[Records from a dataset]
..............................

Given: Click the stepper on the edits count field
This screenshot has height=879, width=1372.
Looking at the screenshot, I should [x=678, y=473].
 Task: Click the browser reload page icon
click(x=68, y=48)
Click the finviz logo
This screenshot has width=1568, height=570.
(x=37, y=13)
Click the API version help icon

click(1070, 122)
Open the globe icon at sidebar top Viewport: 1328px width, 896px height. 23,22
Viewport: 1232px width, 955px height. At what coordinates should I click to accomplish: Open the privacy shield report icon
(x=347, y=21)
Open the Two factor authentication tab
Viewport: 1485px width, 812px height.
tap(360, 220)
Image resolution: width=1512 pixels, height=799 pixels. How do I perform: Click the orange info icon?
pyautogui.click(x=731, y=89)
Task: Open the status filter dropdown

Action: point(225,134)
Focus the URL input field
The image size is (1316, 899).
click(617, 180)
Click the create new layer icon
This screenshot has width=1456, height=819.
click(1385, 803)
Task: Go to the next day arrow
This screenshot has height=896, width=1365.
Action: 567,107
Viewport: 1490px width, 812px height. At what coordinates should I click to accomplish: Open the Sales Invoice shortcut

..............................

* **GOAL OF THE EXERCISE**:
Please write out exactly the line containing "The image size is (1316, 899)." and every line after it through the end of the records, nothing more.

* **RESPONSE TO THE TASK**:
The image size is (1316, 899).
click(617, 180)
Click the create new layer icon
This screenshot has width=1456, height=819.
click(1385, 803)
Task: Go to the next day arrow
This screenshot has height=896, width=1365.
Action: 567,107
Viewport: 1490px width, 812px height. At what coordinates should I click to accomplish: Open the Sales Invoice shortcut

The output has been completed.